What is the best food for man

Diet of the Elderly

Obesity

Due to the slowed metabolism caused by changes in body composition (including decrease in muscle mass, increase in fat mass), younger seniors tend to be more likely to be overweight. But be careful: overweight people can also have nutrient deficiencies.

NoteObesity is generally considered a health risk. In the elderly, being slightly to moderately overweight can have health benefits. Because: In the event of illness or phases with low food intake, the energy requirement can be covered by the existing fat reserves. A higher BMI is therefore desirable in older people. In this context one speaks of "Obesity Paradox".

Malnutrition

Older senior citizens are more likely to suffer from malnutrition and underweight. The reasons for this include problems of aging such as decreased appetite, altered sensory perceptions and chewing difficulties. Malnutrition is understood to mean the inadequate supply of energy, protein and / or other nutrients, usually recognizable by (unwanted) weight loss. This occurs in many older people (especially people in need of care). The consequences of malnutrition and underweight in old age include:

  • physical, mental and psychological impairment (e.g. chewing problems, confusion, delayed wound healing and risk of falling or reduced mobility),
  • weakened immune system,
  • delayed recovery after illness.

NoteUnderweight, which is often due to a lack of muscle mass, is just as unhealthy as being very overweight. Because if you are underweight, the risk of infectious diseases increases, which can lead to further weight loss. Regular weight control is therefore important. However, weight should be assessed with caution, as it alone does not say much about the state of health of old (geriatric) patients.

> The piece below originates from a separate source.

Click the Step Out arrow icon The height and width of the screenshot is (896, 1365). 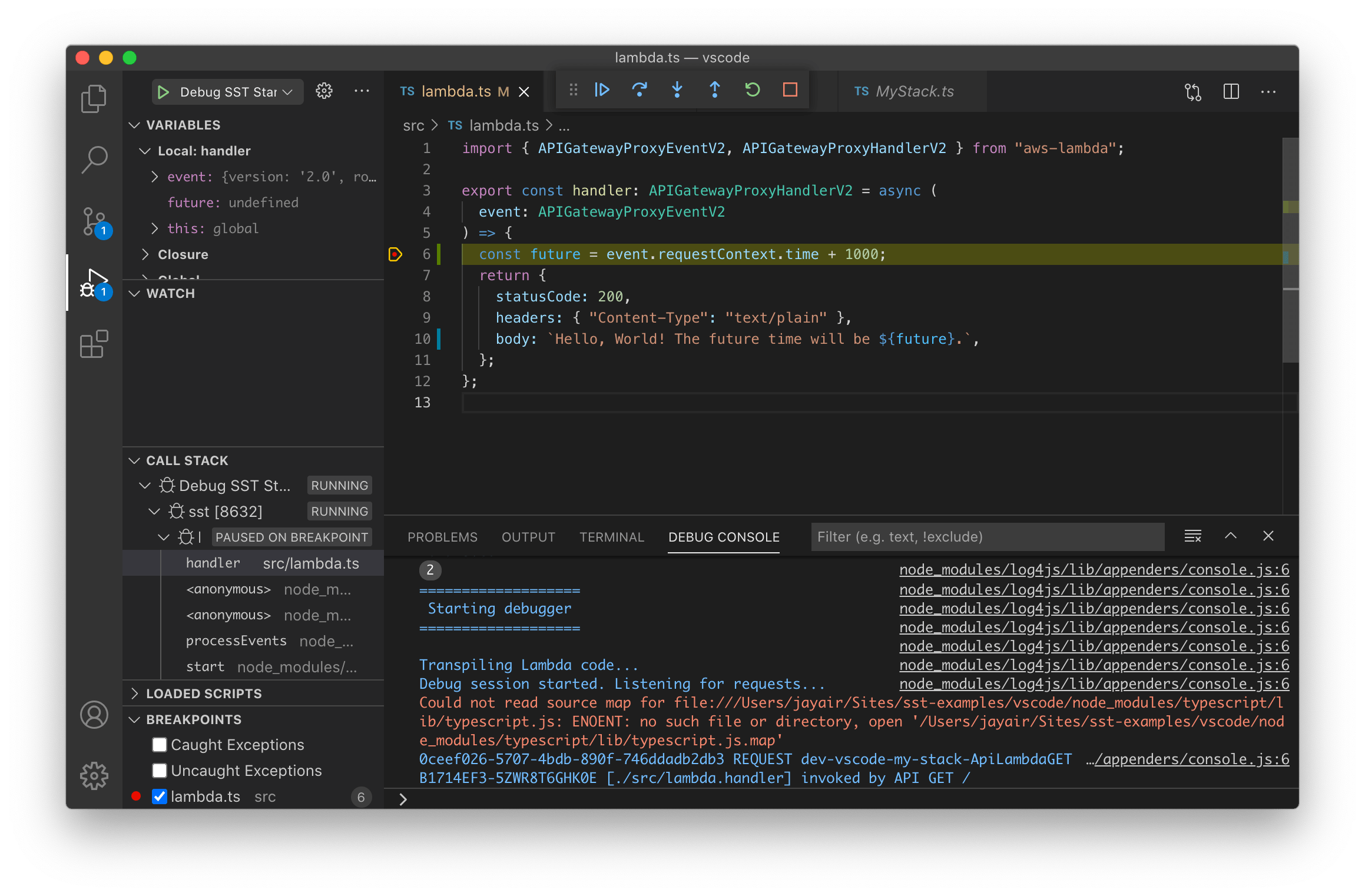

Sarcopenia (muscle wasting), cachexia and "frailty"

With increasing age - often in connection with little exercise - muscle mass decreases. This also leads to a loss of strength. This breakdown is called sarcopenia (muscle wasting).

In addition to sarcopenia, cachexia is also common. This means pathological emaciation. Cachexia is characterized, among other things, by unwanted weight loss with a decrease in fat and muscle mass, fatigue, weakness and a lack of appetite.

The term "frailty" means "vulnerability" and describes a syndrome of older people. This leads to weight loss, poor stamina and weakness. Fatigue and slow walking are also typical symptoms.